DATA RECORDS:

____

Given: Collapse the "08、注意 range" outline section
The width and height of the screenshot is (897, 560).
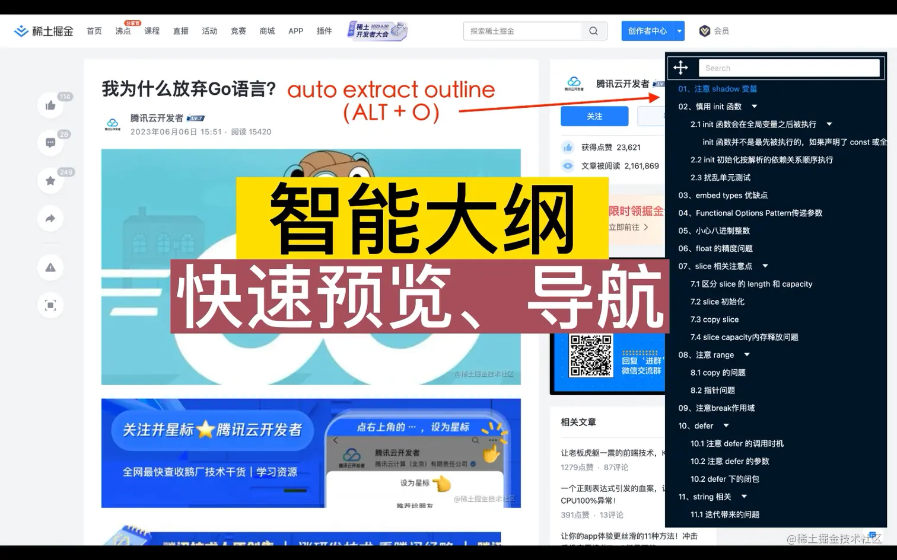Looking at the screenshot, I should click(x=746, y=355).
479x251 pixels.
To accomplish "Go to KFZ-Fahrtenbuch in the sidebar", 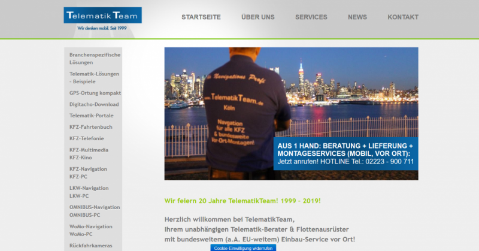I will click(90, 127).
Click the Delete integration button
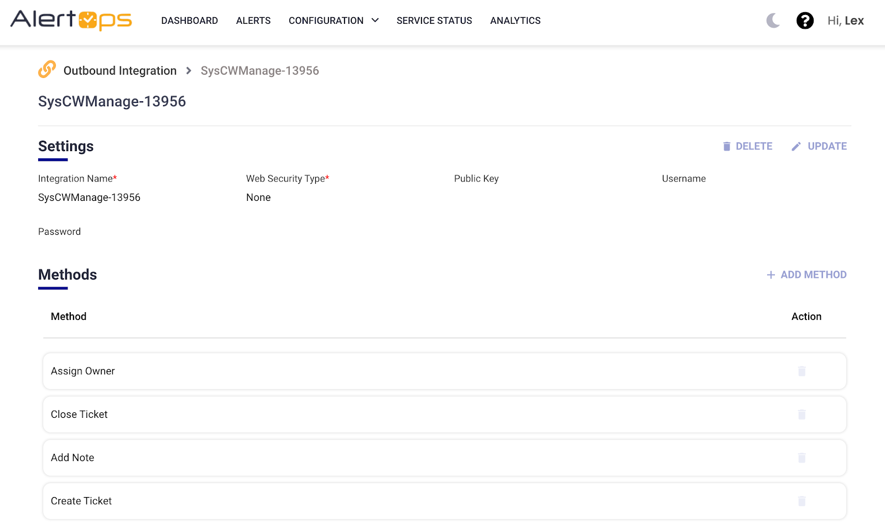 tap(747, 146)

____

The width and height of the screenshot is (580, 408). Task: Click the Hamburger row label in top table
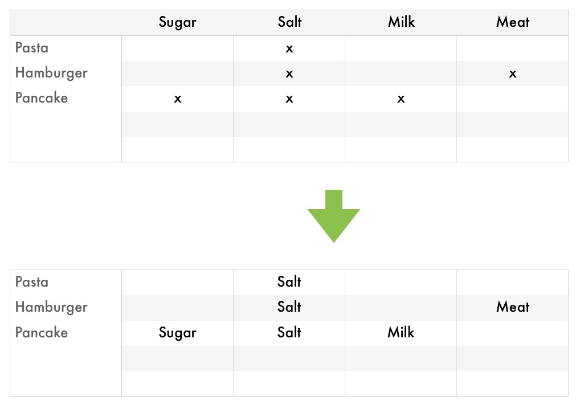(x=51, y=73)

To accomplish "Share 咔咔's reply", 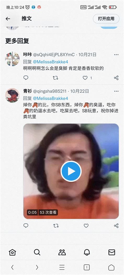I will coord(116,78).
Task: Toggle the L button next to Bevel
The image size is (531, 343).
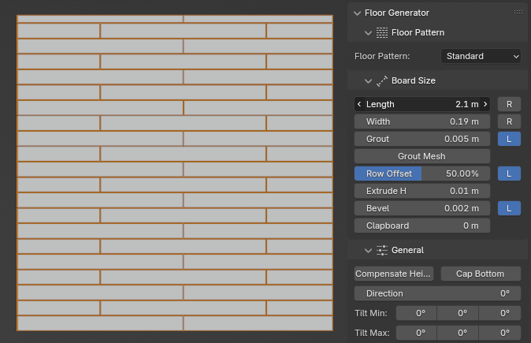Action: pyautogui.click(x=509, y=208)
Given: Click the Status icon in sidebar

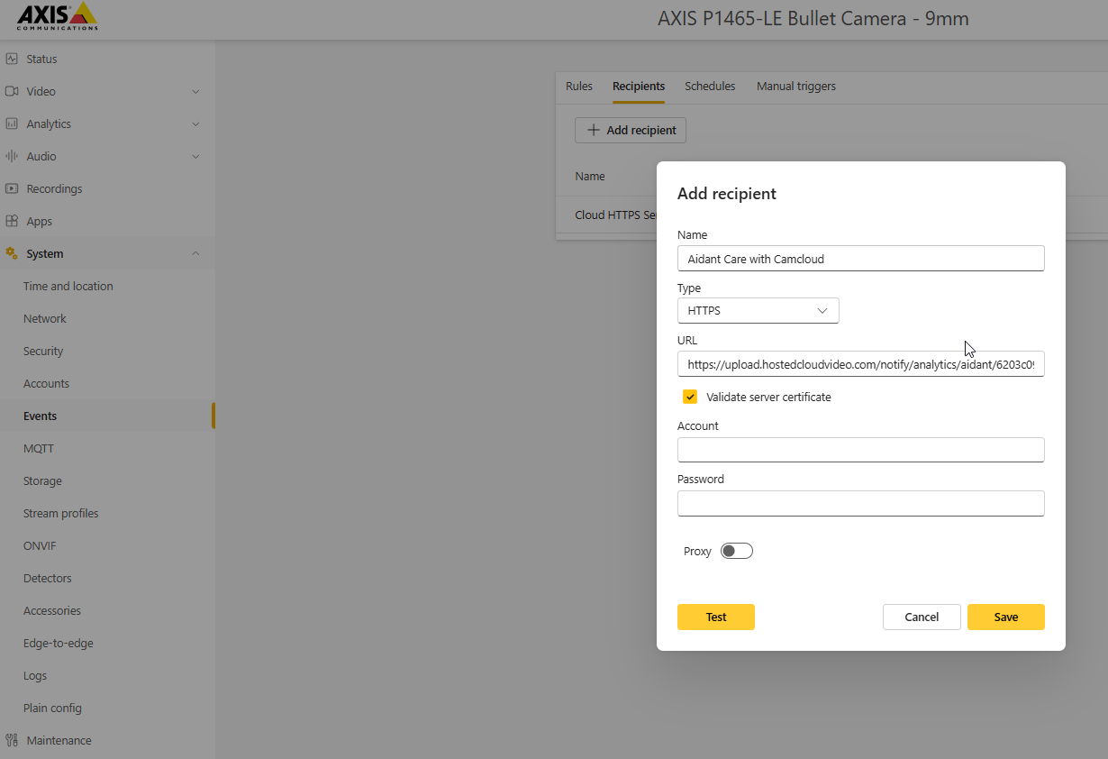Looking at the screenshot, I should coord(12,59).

____

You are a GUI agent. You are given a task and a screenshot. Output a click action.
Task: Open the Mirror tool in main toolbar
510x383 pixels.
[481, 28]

____

TO DO: Using the records above, repeat exactly the run of lines that starts with the line with "Given: Collapse the" and goes on through the line with "479x251 pixels."; omit each picture.

FINAL ANSWER:
Given: Collapse the "08、注意 range" outline section
The width and height of the screenshot is (897, 560).
Looking at the screenshot, I should click(x=746, y=355).
479x251 pixels.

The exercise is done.